3.2. Sostiene, poi, parte ricorrente che il comma 3 dell’art. 1 del decreto, nello stabilire che “ In caso di convenzione avente ad oggetto la cessione del diritto di superficie e durata compresa tra 60 e 99 anni, il valore CRV di cui al comma 2 è moltiplicato per un coefficiente di riduzione pari a 0,5 ”, introdurrebbe “ un parametro di disparità nei confronti degli alloggi rientranti nel regime di diritto di proprietà di cui all’art. 14 e seguenti dell’art. 35 della L. 865/1971 ”, realizzando una differenza di trattamento in asserita palese violazione del principio di legalità e trasparenza.

4. Con ulteriore ricorso per motivi aggiunti, parte ricorrente impugnava sotto i medesimi profili anche le “ Linee Guida ” di Roma Capitale di recepimento del già contestato regolamento ministeriale.

5. Roma Capitale, con successiva memoria, eccepiva l’inammissibilità del gravame “ per non aver impugnato gli atti prodromici a quello gravato ”, attesa l’omessa impugnazione delle precedenti deliberazioni n. 37/2018 e n. 116/2018, con cui l’Assemblea Capitolina aveva già ridefinito, nei medesimi termini poi riproposti negli atti ora contestati nell’ambito del presente giudizio, le modalità di calcolo del canone di affrancazione dai vincoli del prezzo massimo di cessione e del canone massimo di affrancazione, nonché per difetto di interesse, prevedendo la gravata delibera della Giunta Comunale la “ mera possibilità (e mai un obbligo) di avvalersi della procedura di affrancazione autocertificata e semplificata, non esclude (ndo) la possibilità di procedere con la via ordinaria o “urgentata”, lasciando, così, all’interessato la scelta di avvalersi di una tra un ventaglio di possibili alternative a seconda delle esigenze di tempo del tutto personali ”.

6. La Sezione con ordinanza n. 1216/2021 - confermata in sede di relativo appello dal Consiglio di Stato con ordinanza n. 3342/2021 - respingeva l’istanza cautelare avanzata in sede di secondi motivi aggiunti, “ Ritenuto che non sussistono i presupposti per l’accoglimento della domanda atteso che sotto il profilo del fumus la complessità delle questioni proposte non si presta all’esame sommario proprio della fase cautelare e che sotto il profilo del periculum il danno lamentato non integra un pregiudizio grave e irreparabile, in considerazione della sua natura squisitamente economica e come tale suscettibile di ristoro all’esito di un’eventuale pronuncia favorevole alle parti ricorrenti ”.

_Righe di dati_

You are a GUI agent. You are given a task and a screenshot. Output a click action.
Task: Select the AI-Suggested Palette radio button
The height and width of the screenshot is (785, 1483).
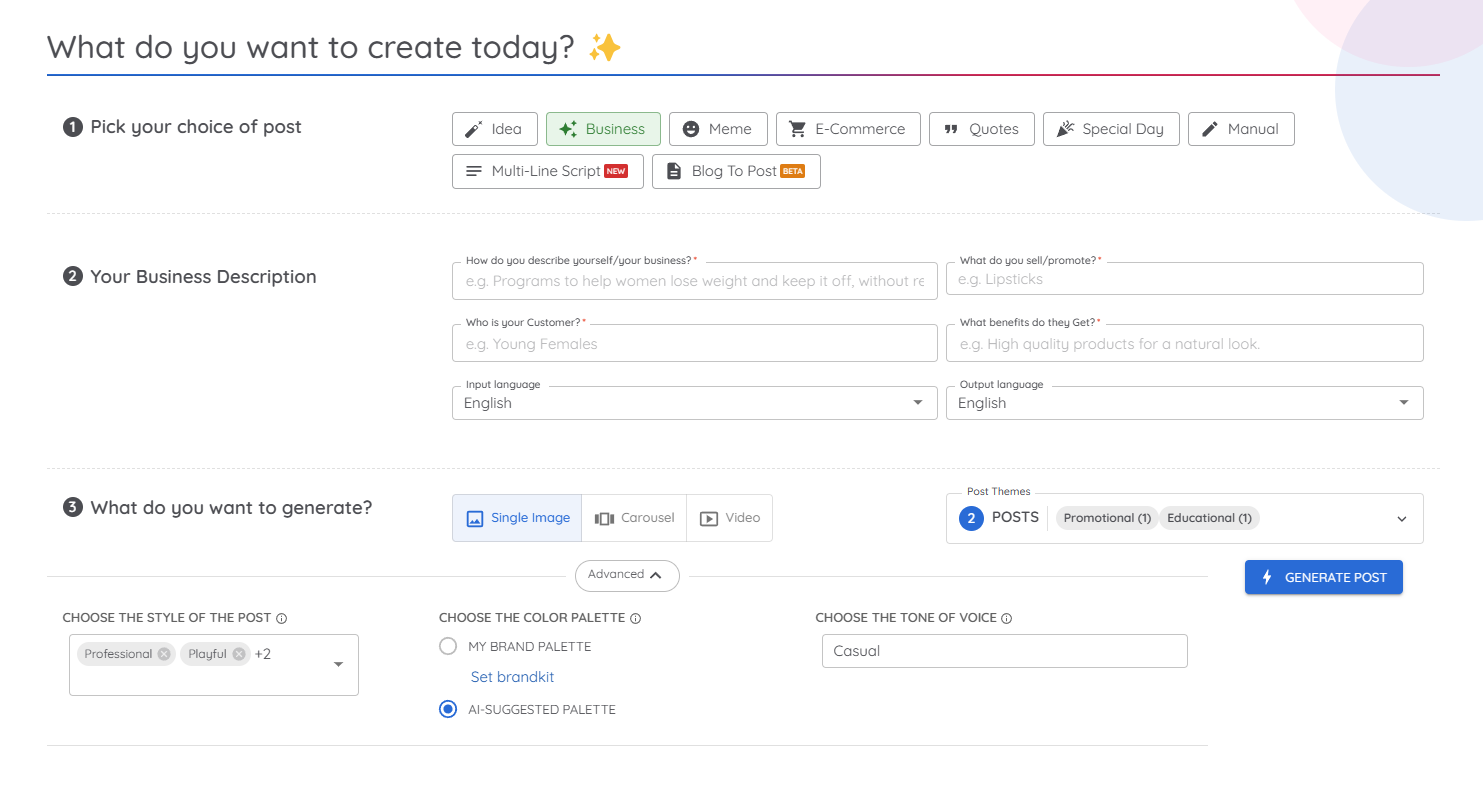[x=448, y=709]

_Compito assegnato 1_
Riassumi in forma di elenco il paragrafo dell'estratto che comincia con "6. La Sezione con ordinanza", mantenendone i fatti principali.
_Compito assegnato 2_
Riscrivi il passo dell'estratto che inizia con "3.2. Sostiene, poi, parte" e termina con "contestato regolamento ministeriale.", sostituendo "parte ricorrente" con "la parte istante".

_Risposta al compito 1_
- Con l'ordinanza n. 1216/2021 la Sezione respingeva l'istanza cautelare avanzata in sede di secondi motivi aggiunti.
- Il Consiglio di Stato confermava la decisione in appello con l'ordinanza n. 3342/2021.
- Sotto il profilo del fumus, la complessità delle questioni proposte non si prestava all'esame sommario della fase cautelare.
- Sotto il profilo del periculum, il danno lamentato non costituiva un pregiudizio grave e irreparabile. Il motivo era la sua natura squisitamente economica, risarcibile all'esito di un'eventuale pronuncia favorevole alle parti ricorrenti.

_Risposta al compito 2_
3.2. Sostiene, poi, la parte istante che il comma 3 dell’art. 1 del decreto, nello stabilire che “ In caso di convenzione avente ad oggetto la cessione del diritto di superficie e durata compresa tra 60 e 99 anni, il valore CRV di cui al comma 2 è moltiplicato per un coefficiente di riduzione pari a 0,5 ”, introdurrebbe “ un parametro di disparità nei confronti degli alloggi rientranti nel regime di diritto di proprietà di cui all’art. 14 e seguenti dell’art. 35 della L. 865/1971 ”, realizzando una differenza di trattamento in asserita palese violazione del principio di legalità e trasparenza.

4. Con ulteriore ricorso per motivi aggiunti, la parte istante impugnava sotto i medesimi profili anche le “ Linee Guida ” di Roma Capitale di recepimento del già contestato regolamento ministeriale.